--- THE DATA Enclosed Below ---
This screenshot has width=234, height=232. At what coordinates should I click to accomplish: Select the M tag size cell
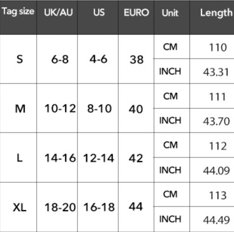pyautogui.click(x=20, y=109)
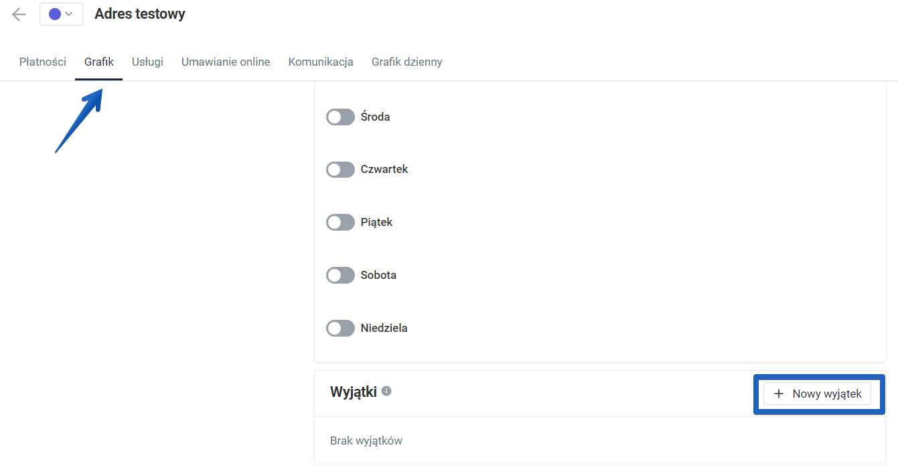Click the Adres testowy title
The width and height of the screenshot is (898, 468).
(139, 13)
--- End of Enclosed THE DATA ---
**ACTION ITEM:** Only the text of the material belongs in your copy, which must match the original exactly.

**SOLVED PROBLEM:**
This screenshot has width=234, height=232. At what coordinates should I click to accomplish: Select the M tag size cell
pyautogui.click(x=20, y=109)
Click the Adres testowy title
The width and height of the screenshot is (898, 468).
(139, 13)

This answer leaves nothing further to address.